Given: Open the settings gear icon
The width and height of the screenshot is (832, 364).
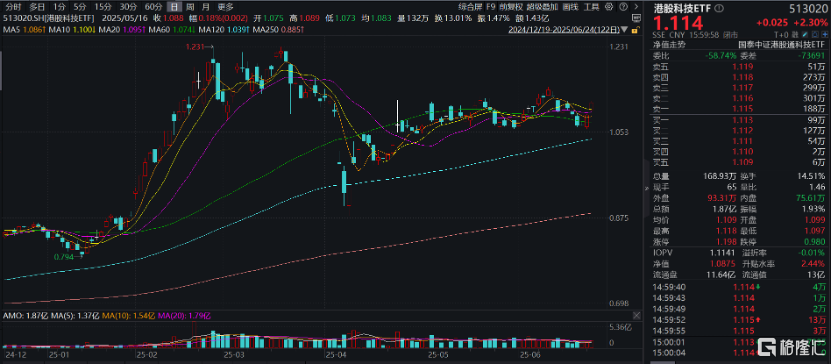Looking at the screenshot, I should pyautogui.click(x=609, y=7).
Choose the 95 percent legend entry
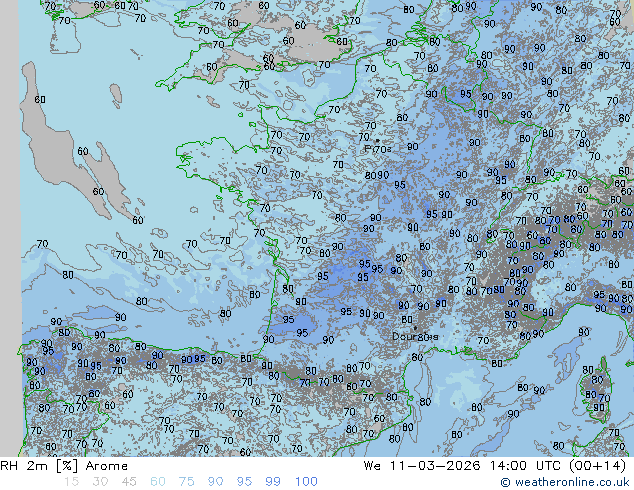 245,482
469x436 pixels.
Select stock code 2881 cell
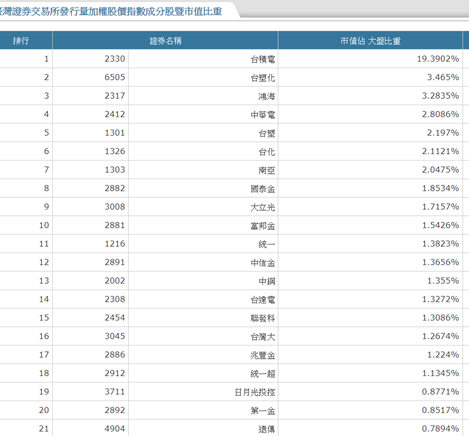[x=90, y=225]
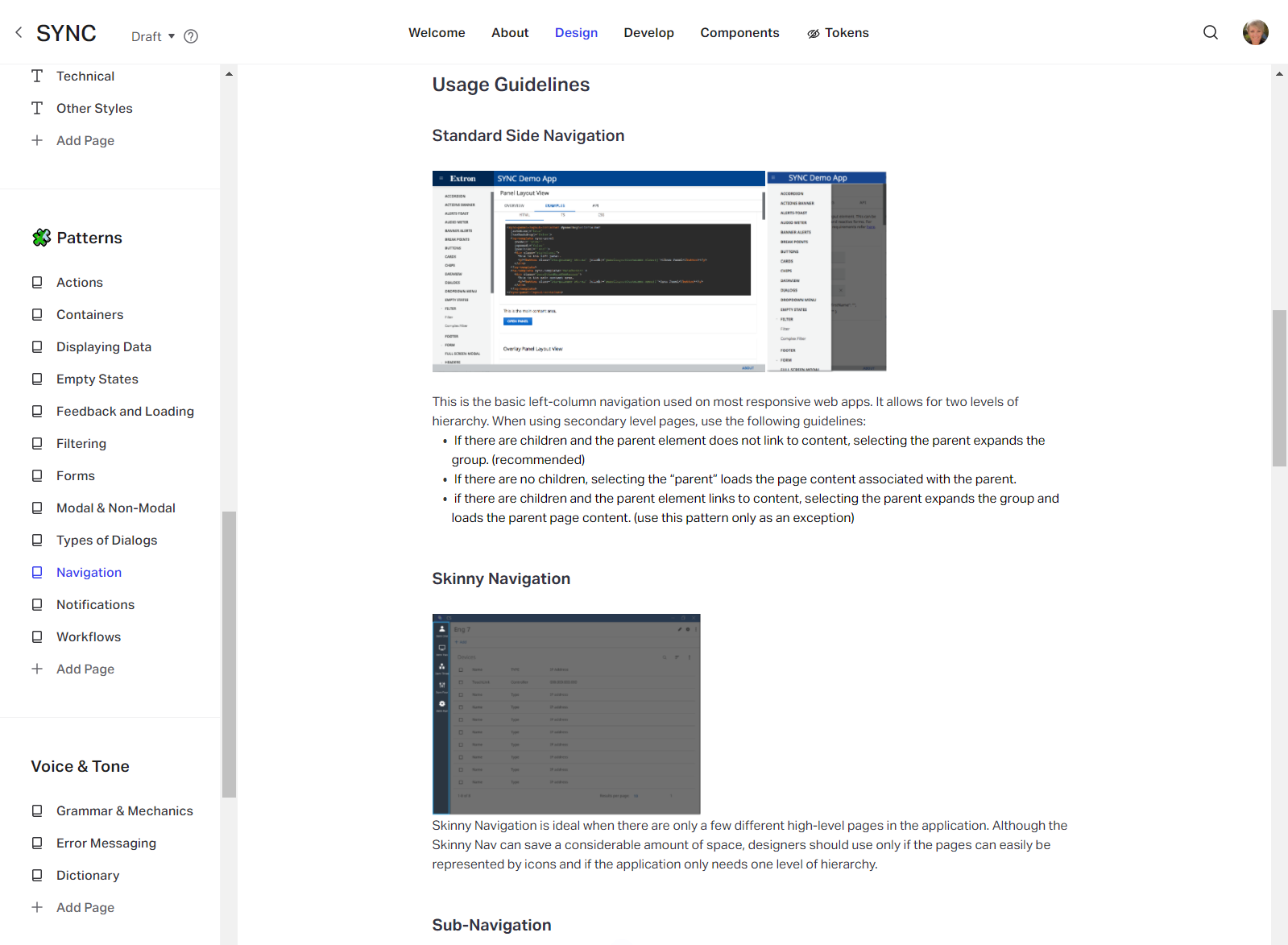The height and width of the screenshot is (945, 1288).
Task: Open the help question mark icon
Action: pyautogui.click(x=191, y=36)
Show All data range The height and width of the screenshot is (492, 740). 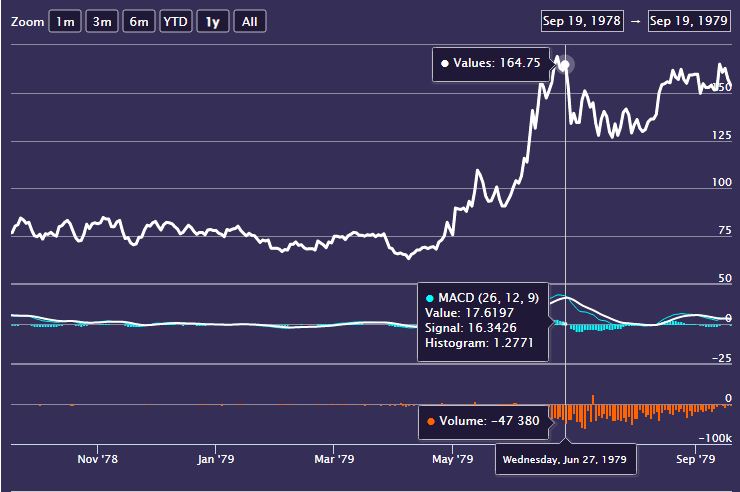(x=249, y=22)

■ ■ ■

Copy out nothing but the lines from the beginning of the records through the one that contains "469x436 pixels.". Skip the pictures.

Given: Open the settings gear icon
The width and height of the screenshot is (832, 364).
Looking at the screenshot, I should pyautogui.click(x=609, y=7).
Choose the 95 percent legend entry
 245,482
469x436 pixels.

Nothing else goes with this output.